__Set problem__. Count the lines in the items below that contain the word "this", matching case exactly, and reply with only that number.

__Data extract__.

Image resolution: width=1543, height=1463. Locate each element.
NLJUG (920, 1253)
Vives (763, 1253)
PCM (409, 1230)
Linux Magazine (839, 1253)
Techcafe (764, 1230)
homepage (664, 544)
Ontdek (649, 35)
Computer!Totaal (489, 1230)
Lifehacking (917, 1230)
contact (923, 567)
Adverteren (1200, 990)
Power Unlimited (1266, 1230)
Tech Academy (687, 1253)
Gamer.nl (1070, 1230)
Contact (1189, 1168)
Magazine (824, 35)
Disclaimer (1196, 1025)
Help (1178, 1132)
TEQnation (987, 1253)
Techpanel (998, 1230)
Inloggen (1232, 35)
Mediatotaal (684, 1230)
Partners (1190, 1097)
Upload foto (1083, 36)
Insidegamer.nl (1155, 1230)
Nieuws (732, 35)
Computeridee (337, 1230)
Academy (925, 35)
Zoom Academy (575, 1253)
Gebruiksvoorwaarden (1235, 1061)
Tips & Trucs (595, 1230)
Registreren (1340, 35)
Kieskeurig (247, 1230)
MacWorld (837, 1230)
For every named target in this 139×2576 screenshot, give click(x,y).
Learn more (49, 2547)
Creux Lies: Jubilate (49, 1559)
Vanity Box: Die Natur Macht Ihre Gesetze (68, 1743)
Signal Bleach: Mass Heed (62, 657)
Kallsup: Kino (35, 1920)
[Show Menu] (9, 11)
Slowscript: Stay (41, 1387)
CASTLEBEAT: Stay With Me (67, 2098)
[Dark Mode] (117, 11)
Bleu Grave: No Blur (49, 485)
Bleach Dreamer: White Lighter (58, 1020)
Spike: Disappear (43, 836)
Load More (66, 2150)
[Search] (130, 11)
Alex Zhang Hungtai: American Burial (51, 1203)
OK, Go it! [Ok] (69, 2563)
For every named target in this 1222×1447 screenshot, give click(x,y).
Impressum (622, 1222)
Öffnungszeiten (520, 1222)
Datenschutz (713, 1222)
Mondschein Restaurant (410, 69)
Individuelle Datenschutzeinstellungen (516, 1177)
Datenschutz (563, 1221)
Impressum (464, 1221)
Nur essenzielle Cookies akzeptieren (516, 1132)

__Exercise solution__. 2